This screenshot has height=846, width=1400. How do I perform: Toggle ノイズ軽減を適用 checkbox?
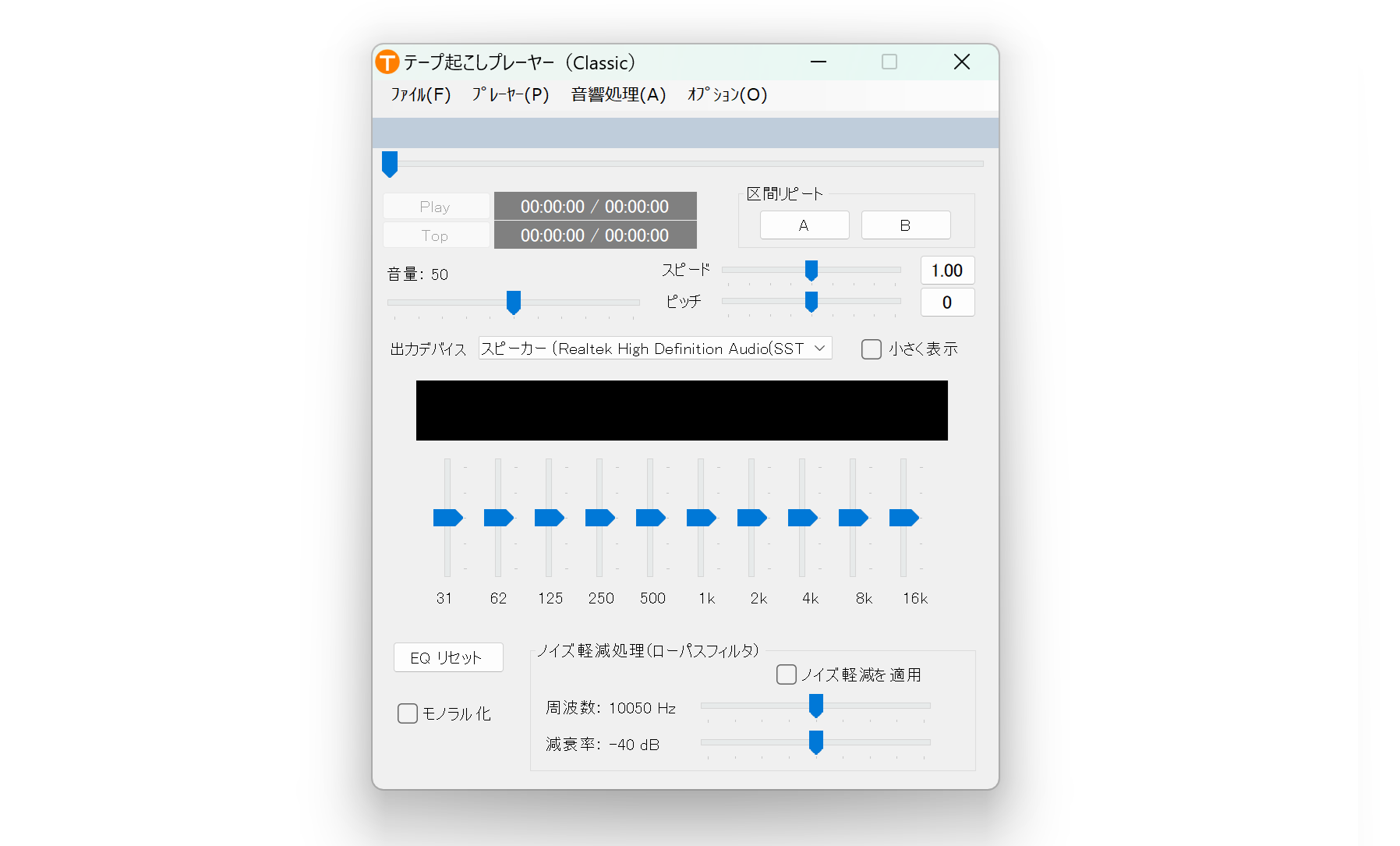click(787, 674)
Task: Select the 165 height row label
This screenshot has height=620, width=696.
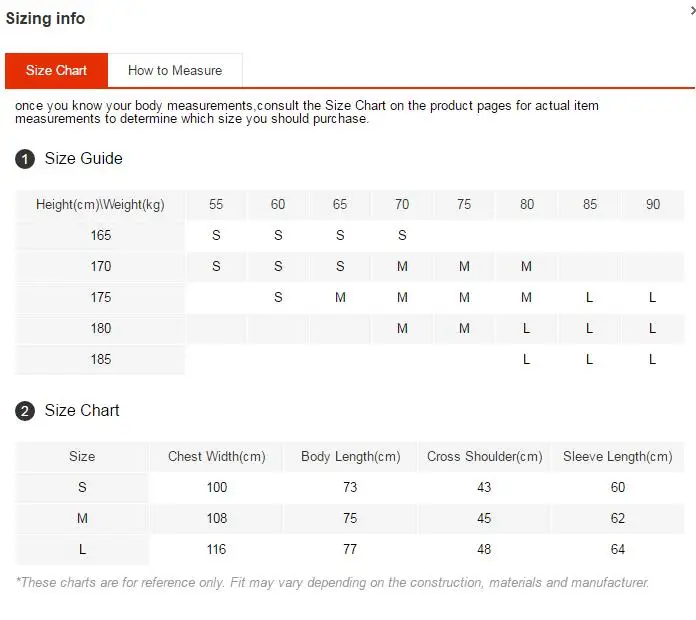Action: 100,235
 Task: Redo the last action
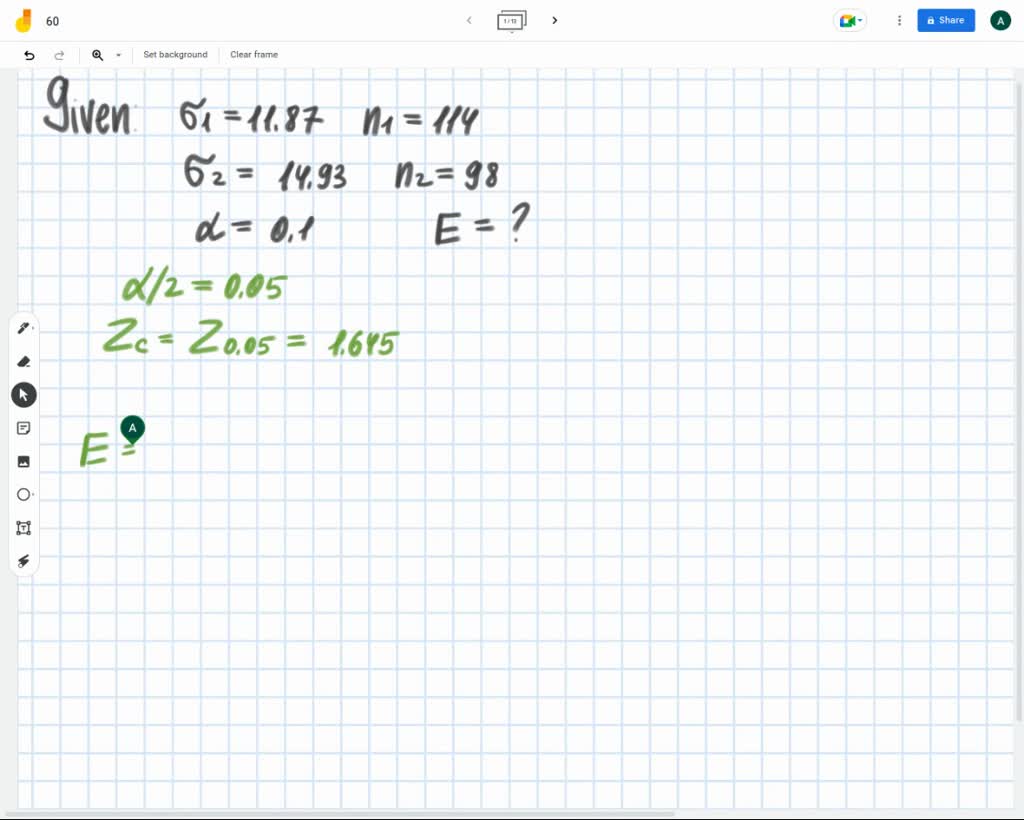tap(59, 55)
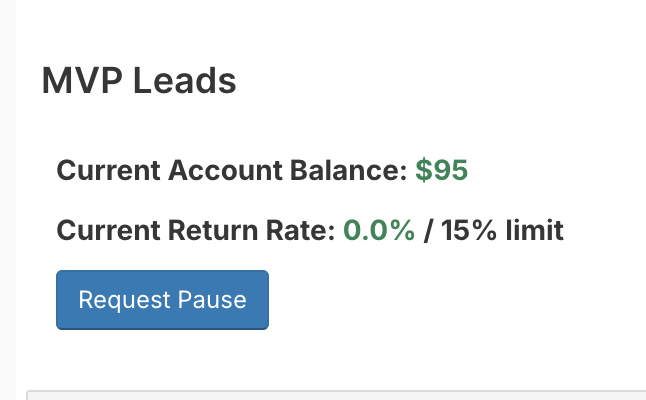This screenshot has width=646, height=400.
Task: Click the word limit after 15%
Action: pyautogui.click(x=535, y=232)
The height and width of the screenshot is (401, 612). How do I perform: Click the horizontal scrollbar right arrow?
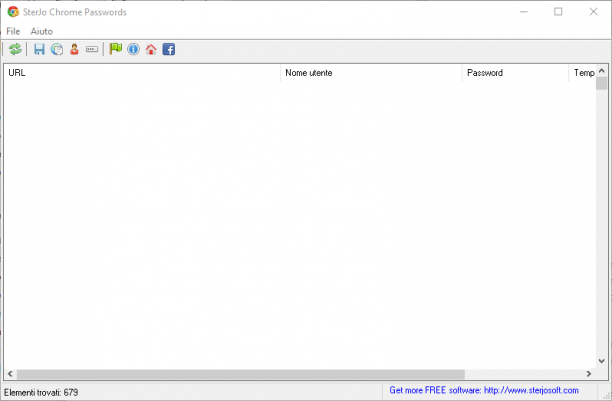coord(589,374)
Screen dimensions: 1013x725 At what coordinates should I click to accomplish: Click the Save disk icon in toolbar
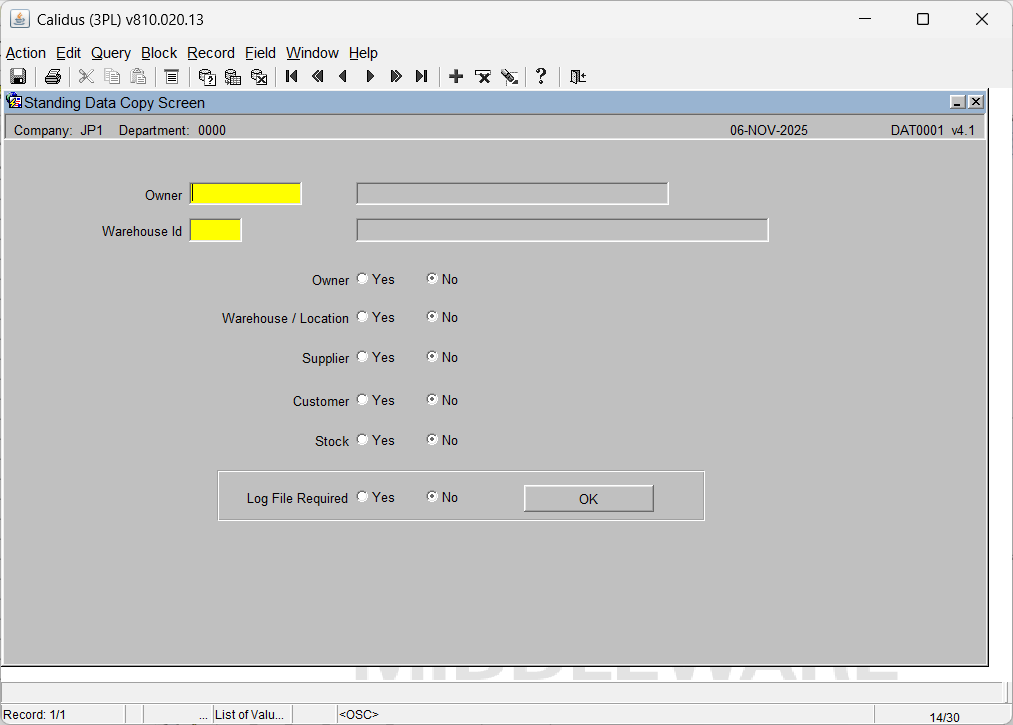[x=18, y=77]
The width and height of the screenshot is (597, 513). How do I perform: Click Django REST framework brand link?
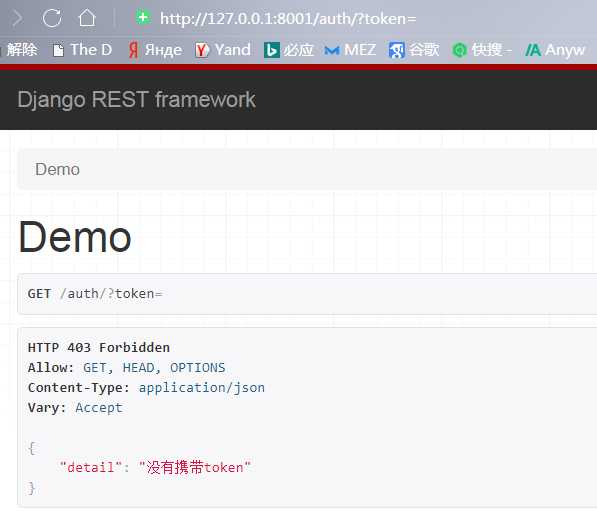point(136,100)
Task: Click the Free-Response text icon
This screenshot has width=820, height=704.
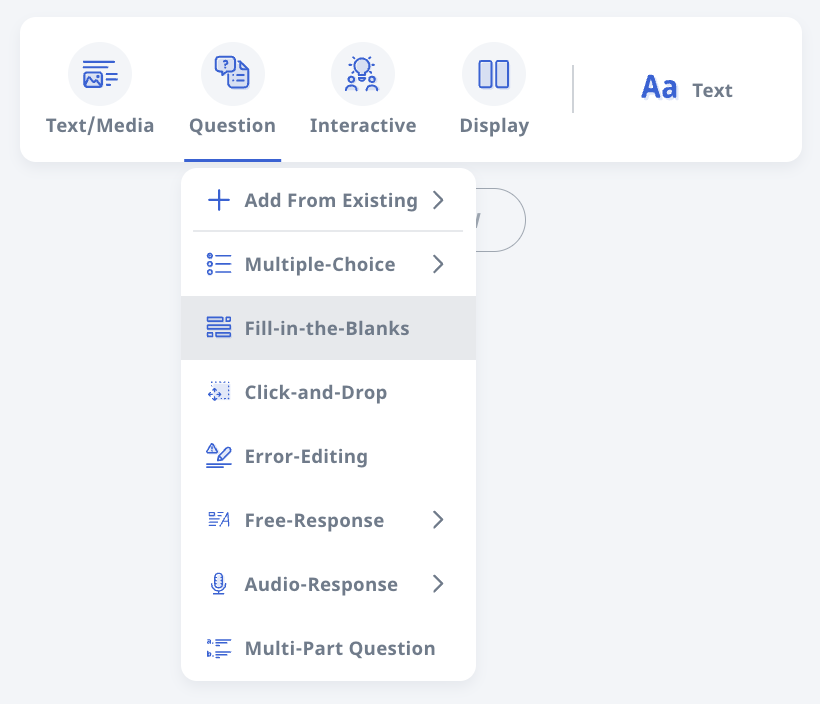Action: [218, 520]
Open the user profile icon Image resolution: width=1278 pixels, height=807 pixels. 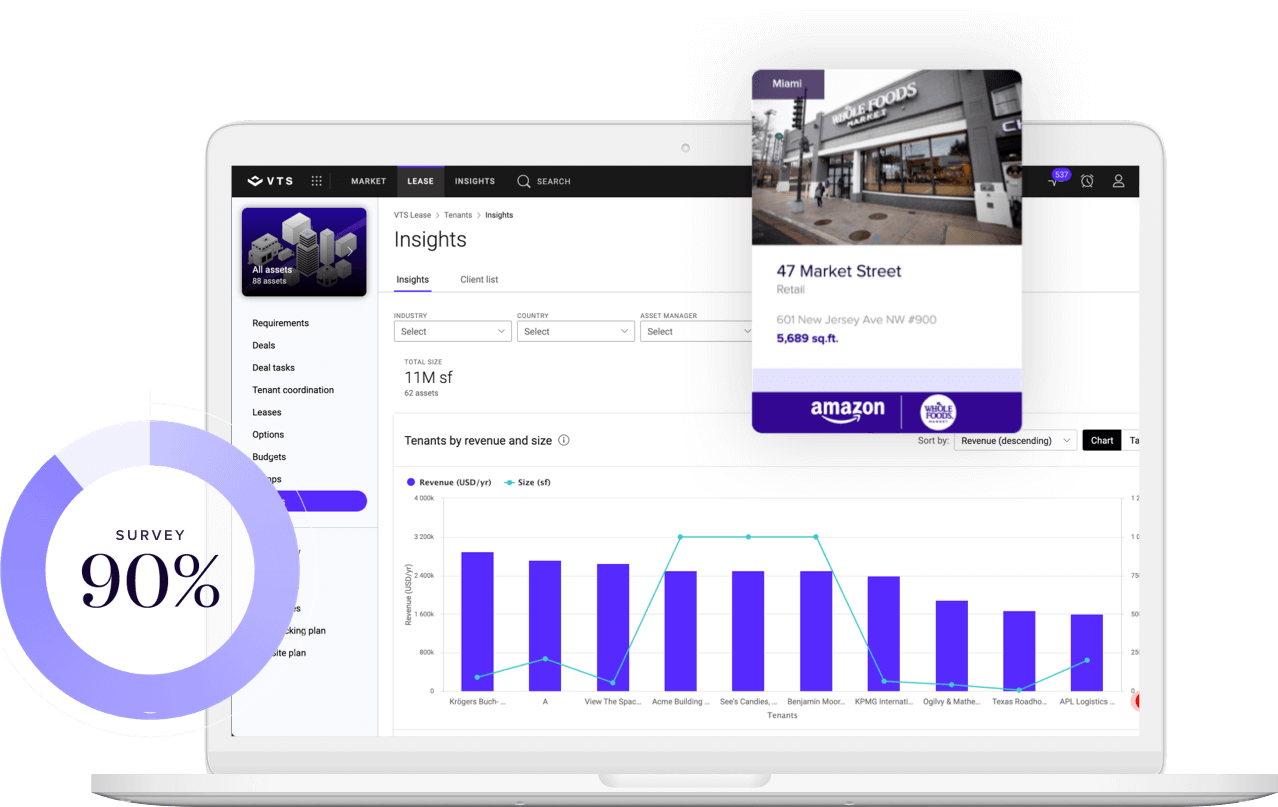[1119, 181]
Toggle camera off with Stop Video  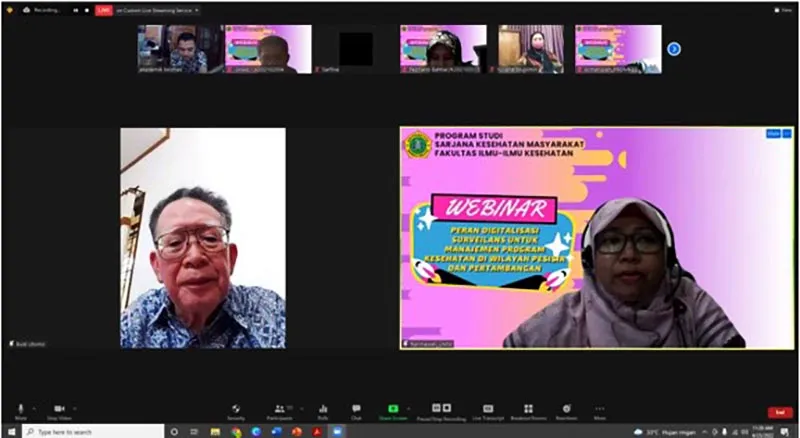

# Task goal
Only the lines from the start of the records above through the line containing "Task: Click the Free-Response text icon" should be returned, exactly and with both ends, please; the pictures stay out.

# Answer
This screenshot has height=846, width=1400. How do I perform: Toggle ノイズ軽減を適用 checkbox?
click(787, 674)
Task: Select the 165 height row label
This screenshot has height=620, width=696.
Action: 100,235
 Task: Redo the last action
tap(59, 55)
This screenshot has width=646, height=400.
Task: Click the word limit after 15%
Action: pyautogui.click(x=535, y=232)
The height and width of the screenshot is (401, 612). How do I perform: Click the horizontal scrollbar right arrow?
coord(589,374)
Screen dimensions: 1013x725 At what coordinates should I click to accomplish: Click the Save disk icon in toolbar
[x=18, y=77]
The width and height of the screenshot is (597, 513). How do I perform: Click Django REST framework brand link?
point(136,100)
Task: Click the Free-Response text icon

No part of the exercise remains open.